In Comparative Example 2, since the aging time was too long, the aqueous mixed liquid (IV) having a suitable redox state (potential) was not formed, and the catalytic performance of the resulting composite oxide was inferior.
Furthermore, in Comparative Example 3, since the oxygen concentration during aging was low and the quality of the aqueous mixed liquid (III) was insufficient, the resulting composite oxide was poor in catalytic performance.

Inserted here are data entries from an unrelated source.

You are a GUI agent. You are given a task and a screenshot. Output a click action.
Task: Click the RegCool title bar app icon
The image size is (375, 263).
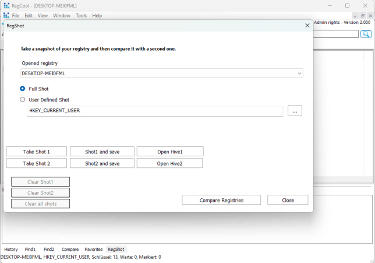pyautogui.click(x=6, y=5)
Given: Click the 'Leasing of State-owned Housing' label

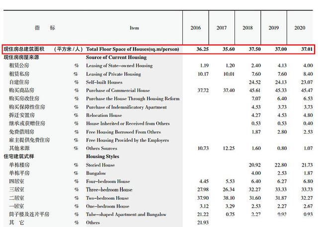Looking at the screenshot, I should [118, 66].
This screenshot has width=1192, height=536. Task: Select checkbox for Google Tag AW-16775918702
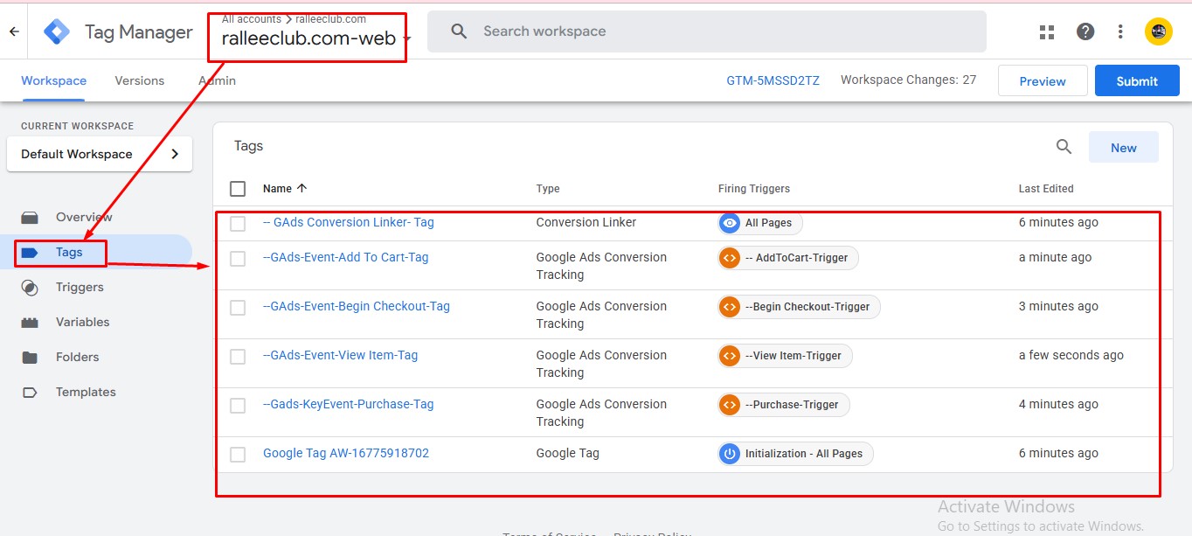click(238, 454)
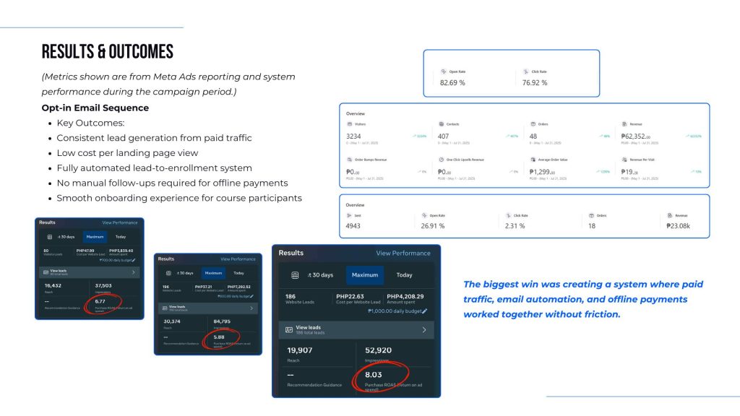Expand View leads chevron in the PHP37.21 panel
Screen dimensions: 740x416
coord(251,308)
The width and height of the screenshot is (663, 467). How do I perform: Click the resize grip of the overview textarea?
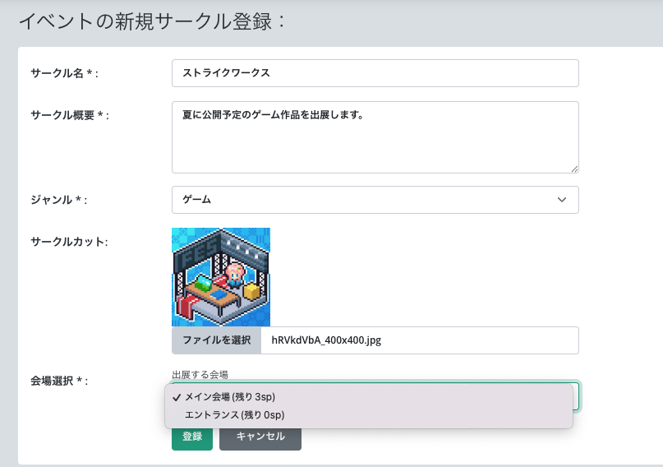tap(574, 169)
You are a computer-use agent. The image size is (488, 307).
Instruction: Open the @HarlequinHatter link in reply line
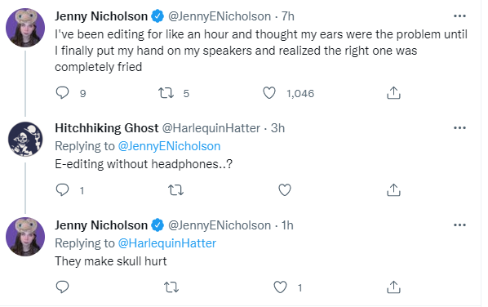(167, 243)
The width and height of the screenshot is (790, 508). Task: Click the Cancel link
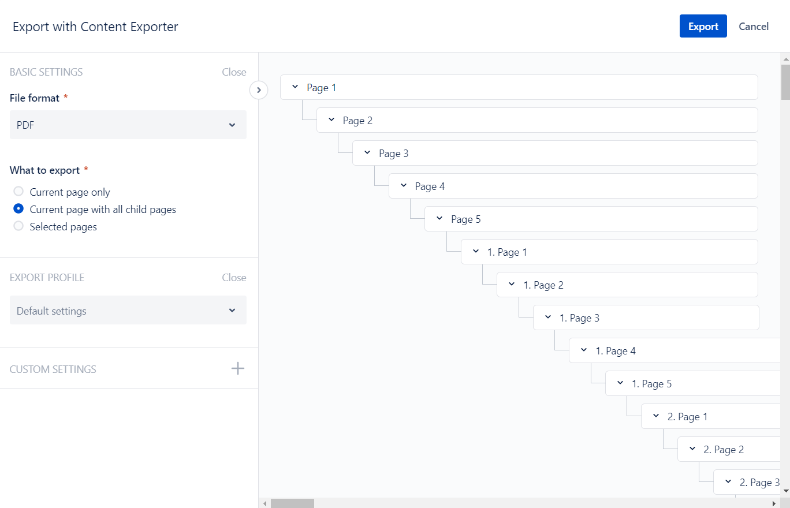point(754,27)
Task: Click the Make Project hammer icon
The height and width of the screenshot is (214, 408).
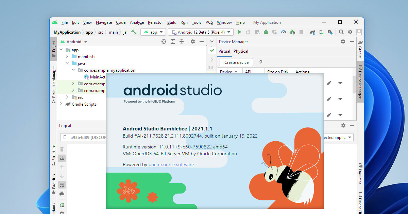Action: click(134, 32)
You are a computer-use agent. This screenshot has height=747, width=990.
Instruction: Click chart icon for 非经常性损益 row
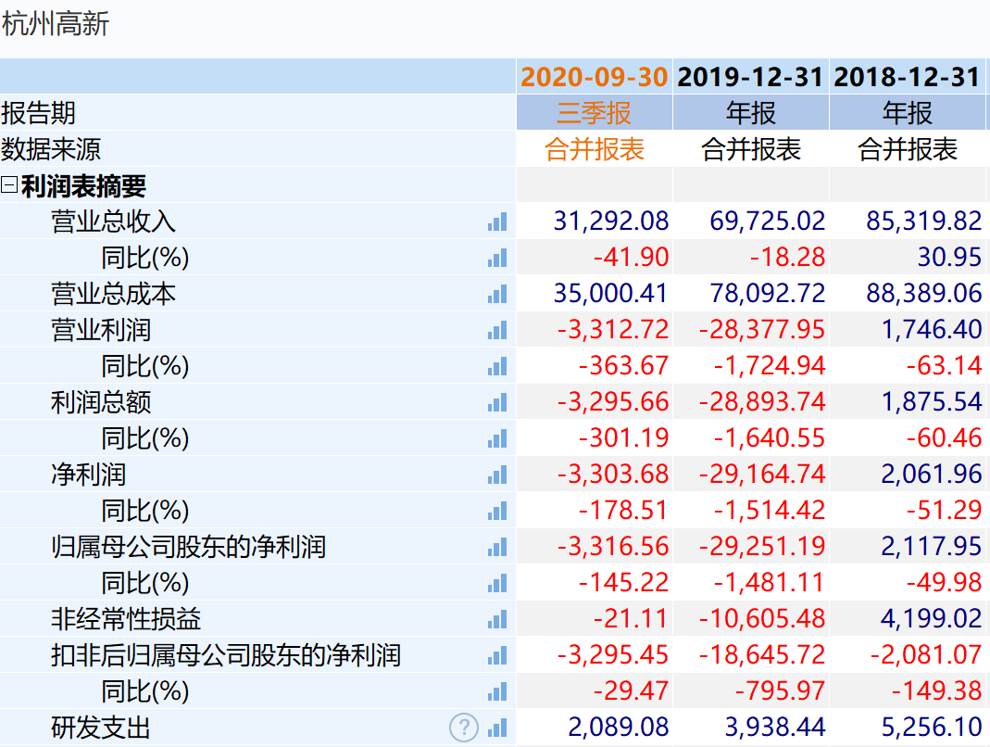point(497,619)
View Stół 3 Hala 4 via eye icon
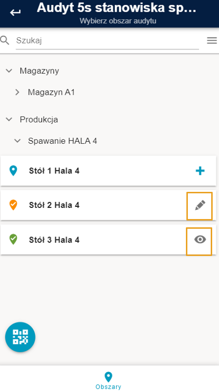Viewport: 219px width, 391px height. (200, 239)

  The method for producing a composite oxide of the present invention is used when industrially producing a corresponding unsaturated acid or unsaturated nitrile by subjecting propane or isobutane to a gas phase catalytic oxidation reaction or a gas phase catalytic ammoxidation reaction. It has industrial applicability as a catalyst production method.

Claims (5)

(A) a step of mixing an aqueous raw material liquid (I) containing Mo and V with an aqueous raw material liquid (II) containing Nb and hydrogen peroxide to obtain an aqueous mixed liquid (III);
(B) a step of aging the aqueous mixed liquid (III) in an atmosphere having an oxygen concentration of 1 to 25 vol% to obtain an aqueous mixed liquid (IV) by aging for 90 minutes to 50 hours;
(C) drying the aqueous mixture (IV) to obtain a dry powder;
(D) firing the dry powder;
A method for producing a composite oxide, comprising:   The method for producing a composite oxide according to claim 1, wherein the aging time in the step (b) is 90 minutes or longer and 6 hours or shorter.   The method for producing a composite oxide according to claim 1 or 2, wherein the redox state of the aqueous mixed liquid (III) is changed by aging in the step (b).   The method for producing a composite oxide according to any one of claims 1 to 3, wherein the composite oxide is a catalyst for gas phase catalytic oxidation or gas phase catalytic ammoxidation reaction of propane or isobutane. A method for producing an unsaturated acid or an unsaturated nitrile, comprising:
A manufacturing method comprising a step of subjecting propane or isobutane to a gas phase catalytic oxidation or a gas phase catalytic ammoxidation reaction in the presence of the composite oxide obtained by the manufacturing method according to claim 1.